Finally, witness my thermal store! It’s really massive. It dominates the utility/plant room. To the left of it will be the MVHR and any heat pump if it turns out we need one of those (we currently think that as a passive house, a heat pump won’t have cost benefit). The remainder will be washing and drying machines. But just look at how big that thermal store is, it’s 2m wide x 2m deep x 3m high including lots of insulation! Contains 5000 litres of water storing approximately 200 kWh of hot water. With the insulation I have planned, it should leak around 40 watts of heat into the house, so about one third of a human adult being in the house i.e. eminently tolerable.

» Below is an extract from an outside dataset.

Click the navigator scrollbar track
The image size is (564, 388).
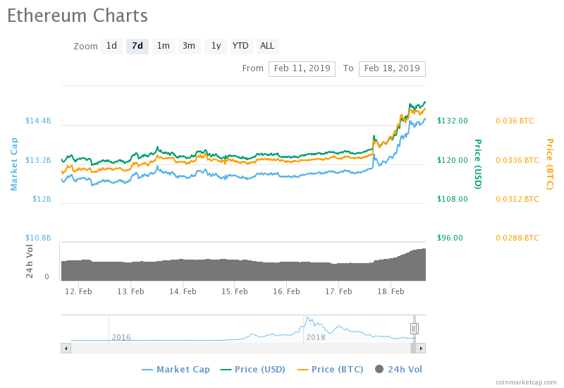(x=240, y=348)
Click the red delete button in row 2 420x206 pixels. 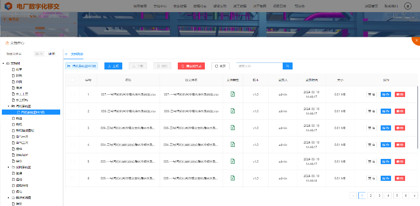coord(400,111)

As described in that earlier post, the thermal store gets heated by any excess left over from the solar array on any sunny days. As it’s so massive, and passive houses need so little energy, that thermal store if completely full is enough to provide domestic hot water and space heating in winter for around a week in a worst case scenario e.g. Beast from the East outside temperatures with mains electricity off for the entire week. In normal scenarios, it should be able to carry the energy gathered from a few sunny days in winter for up to a month, thus offsetting the need to top up the thermal store using cheap night time electricity.

It’s a very simple system, albeit highly unconventional when almost everybody else would just fit a heat pump. However my maths says that oversizing this tank only costs a bit more than a grand more, whereas a heat pump costs at least eight grand including commissioning. Sure, the heat pump might deliver up to 5 kWh of heating for 1 kWh of electricity, but because it requires periodic expensive servicing and probable replacement after fifteen years or so, and you really don’t need much heating for a passive house which reduces the return on investment, if you work it out it makes more sense to oversize the tank and solar panels and use cheap nighttime electricity to charge the tank if needed. Also in favour of this is that a heat pump can always be fitted later (ideally when they’ve become cheaper), whereas a tank this large has to be designed in from the beginning.

Anyway this is the design being submitted to preplanning this week. We shall see how it goes!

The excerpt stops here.